Can you change every "Screen dimensions" in the records below to "Display size", then give the records again with nothing else altered and the pictures left out?
# # # #
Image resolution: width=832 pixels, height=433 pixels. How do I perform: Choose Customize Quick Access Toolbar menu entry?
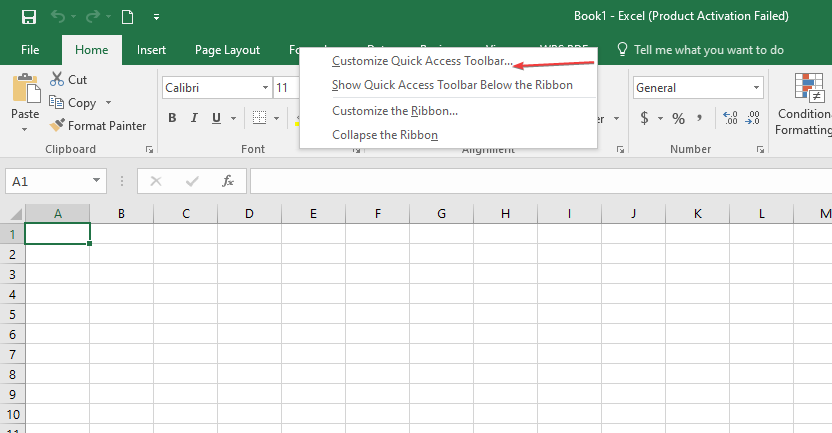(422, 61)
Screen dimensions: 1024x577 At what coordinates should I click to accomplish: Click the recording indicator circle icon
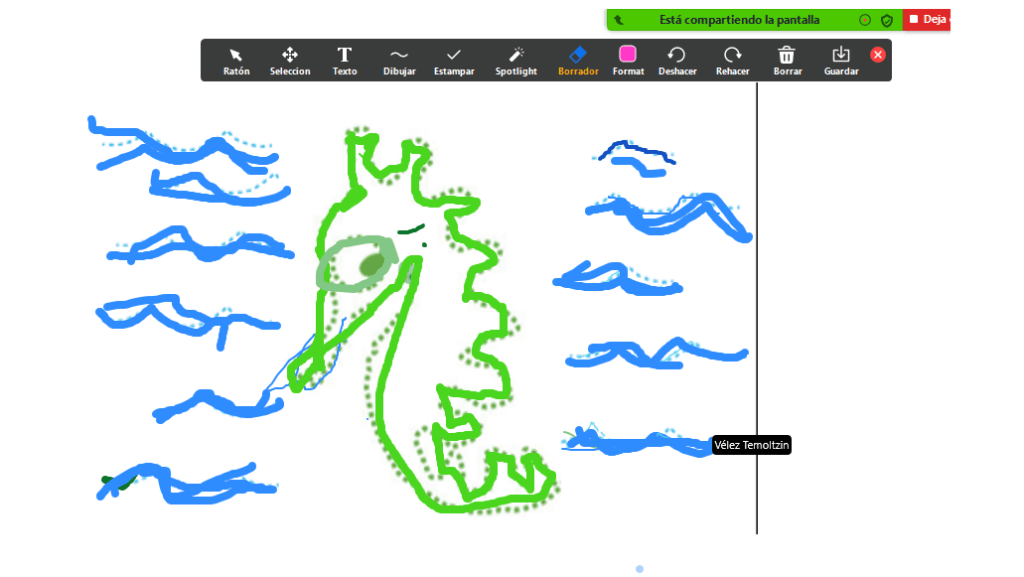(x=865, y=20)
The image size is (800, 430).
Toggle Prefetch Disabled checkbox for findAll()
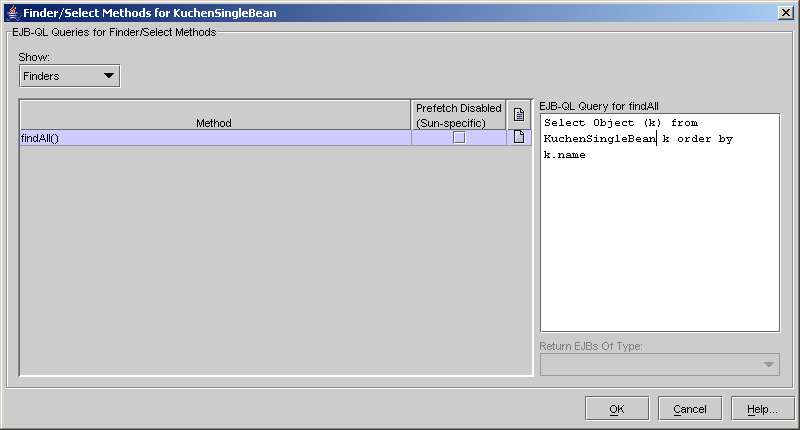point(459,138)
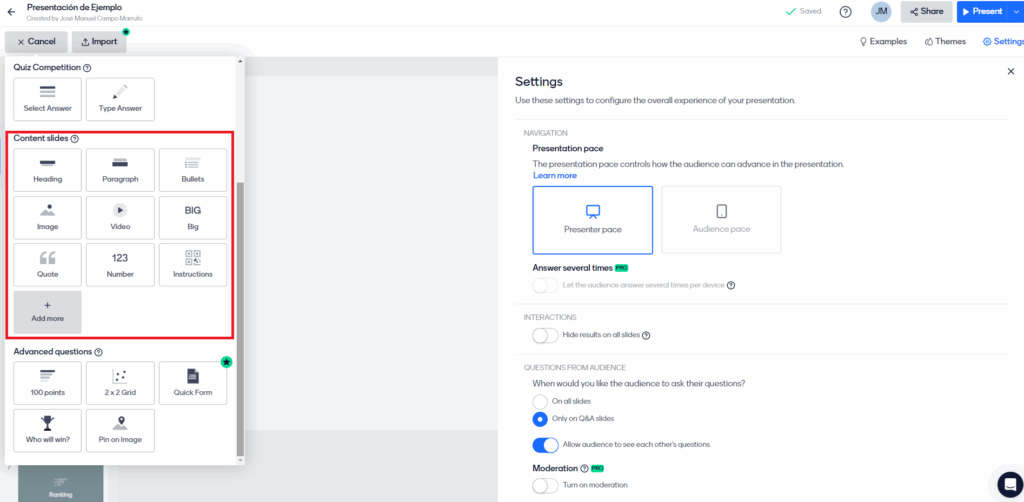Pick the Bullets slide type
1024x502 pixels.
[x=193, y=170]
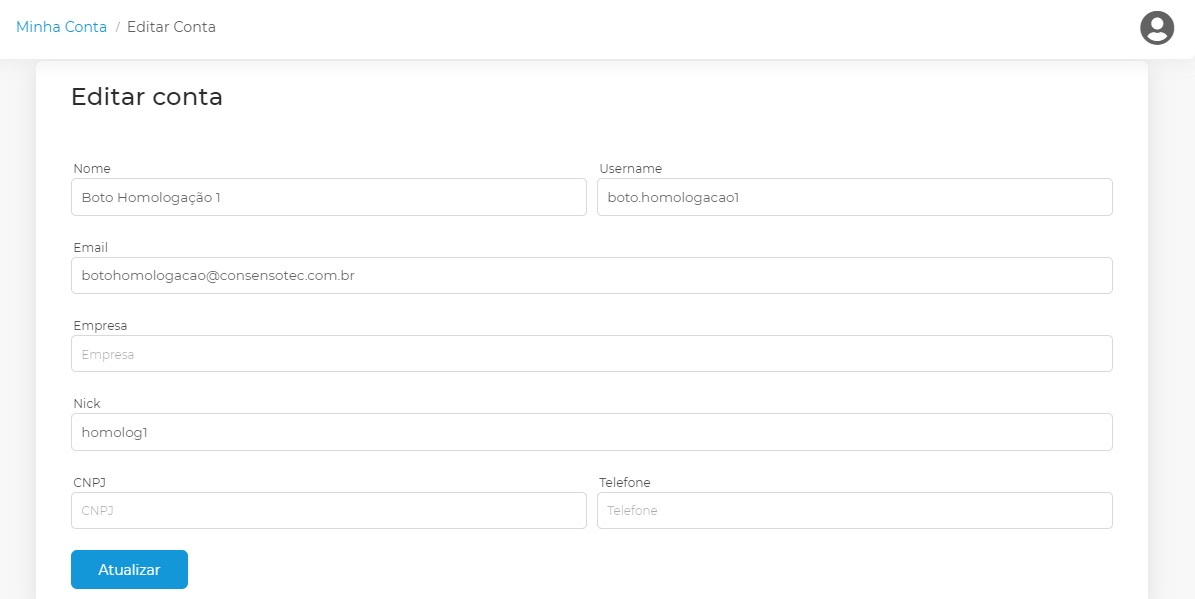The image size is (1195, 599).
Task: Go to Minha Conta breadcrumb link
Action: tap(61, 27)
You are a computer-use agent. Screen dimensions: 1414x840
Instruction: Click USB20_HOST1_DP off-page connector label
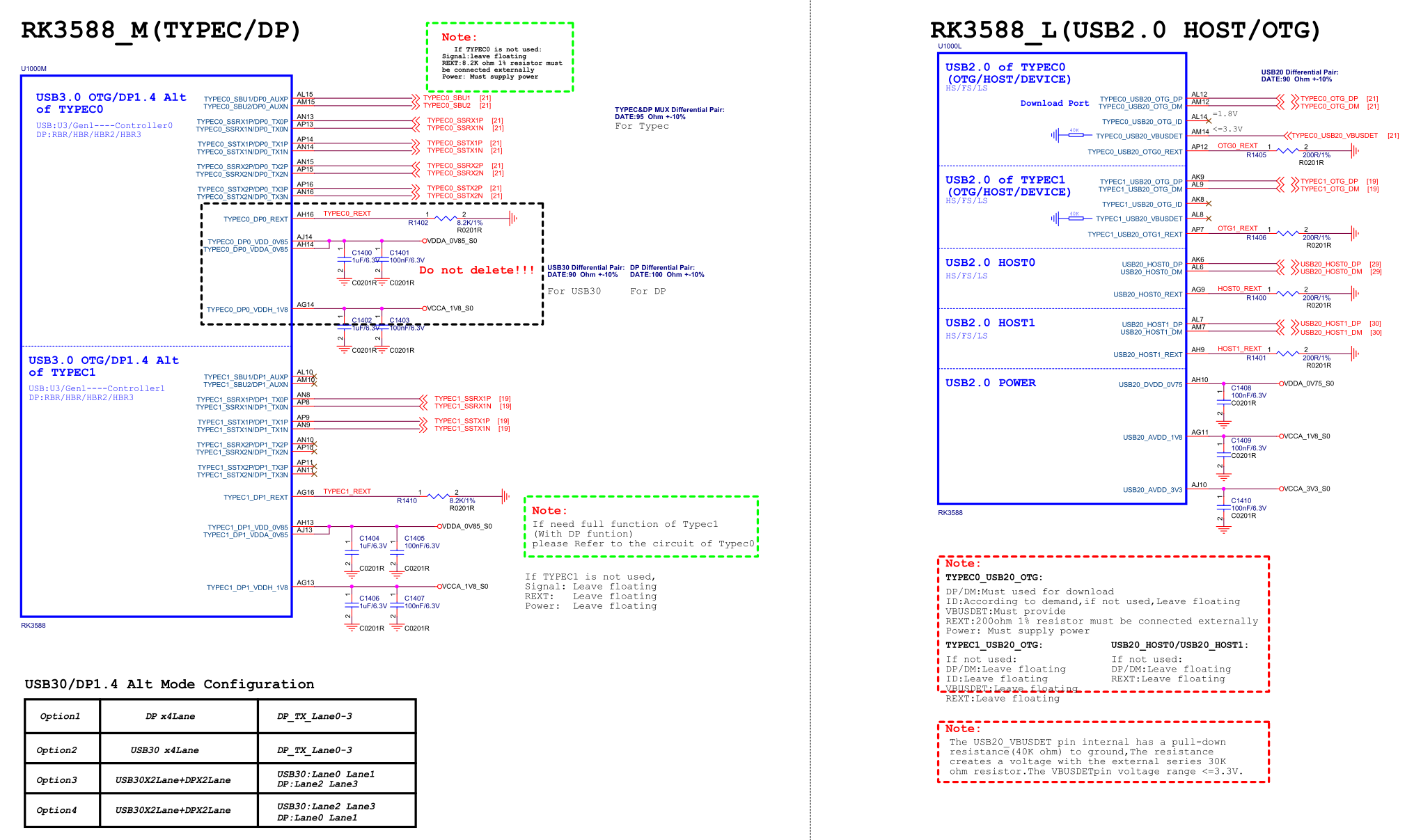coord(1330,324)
# # # #
### [Task output]
Image resolution: width=832 pixels, height=433 pixels. How do I perform: Choose Customize Quick Access Toolbar menu entry?
(422, 61)
Display size: 1024x577 At what coordinates should I click to accomplish: Click the recording indicator circle icon
(x=865, y=20)
The image size is (800, 430).
Toggle Prefetch Disabled checkbox for findAll()
point(459,138)
Pick the Bullets slide type
1024x502 pixels.
[x=193, y=170]
The image size is (1195, 599).
Task: Go to Minha Conta breadcrumb link
Action: tap(61, 27)
You are a computer-use agent. Display size: 1414x840
Instruction: Click USB20_HOST1_DP off-page connector label
coord(1330,324)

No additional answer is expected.